Friday, June 25, 2010

Planning Behind

We are almost a full month into hurricane season and BP's plan for a tropical system in the Gulf is still the same. No contingency plan. No new equipment. In fact, BP and the Coast Guard are stumbling along with the attitude that they will somehow be immunized from any tropical system. As far as I can tell, they expect to have something by mid-July. Maybe.

Anyone that has lived in this part of the country for more than a couple of years can tell you that mid-July is late. Especially in the Gulf. Most of us have already gathered and planned for a storm. I know - the Weather Channel keeps repeating their poll that shows a lot of folks don't have a hurricane plan. Beyond the Weather Channel's propensity for making things up to suit their story and scare people, that poll covers most of the Eastern seaboard and not just the "hurricane coast."

For those of us that live in the actual target area for most storms, May is when planning starts and June is when it is done. One would think the Coast Guard and Thad Allen would know this. It is not as if the National Hurricane Center has not been warning of an active season. And last I looked, the Hurricane Center works for the ever redoubtable NOAA, which works for the same government as Thad Allen.

Of course one is the Interior Department and one is Homeland Security. If there is one thing the oil disaster has shown us it is that the government still has more problems communicating between cabinet departments than we do with most hostile nations.

Well, now there is the threat of a storm entering the Gulf of Mexico early next week. This is not a joking matter. The National Hurricane Center tends towards hesitance to talk about a storm unless there really is one.

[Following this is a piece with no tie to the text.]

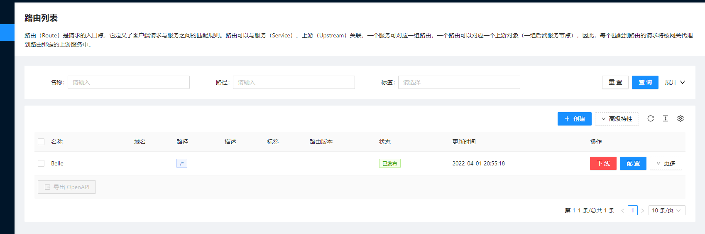Click the next page arrow

(642, 211)
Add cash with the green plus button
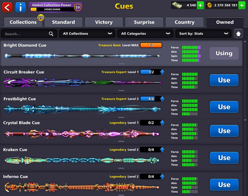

And what is BP's plan should the storm show up next week? Well, they plan to leave. Most of the vessels currently working the spill/leak/disaster are not appropriate for the rough seas even a minor storm would bring. So they will have to simply leave and seek safe harbor.

What does this mean? It means that for at least a week - probably 2 weeks or longer, oil would flow into the Gulf unchecked and unobserved. It means that the disaster would simply get worse. It means that with all of the chatter about plans and reviews, not one of these self-proclaimed experts said, "What if a hurricane comes?" In fact, NOAA has been issuing reports trying to somehow minimize a storm's impact. Of course, this is the same NOAA that denied the existence of undersea oil plumes until yesterday.

Let's talk impact. NOAA says oil will not fall in the rain a storm would bring. Really? Does that include dispersant emulsified oil? The report only talks about raw crude oil. The winds and seas of a storm would radically change the state of the emulsified oil. What about just the dispersant? How does that work in a storm. Nobody knows because nobody ever dealt with this much dispersant.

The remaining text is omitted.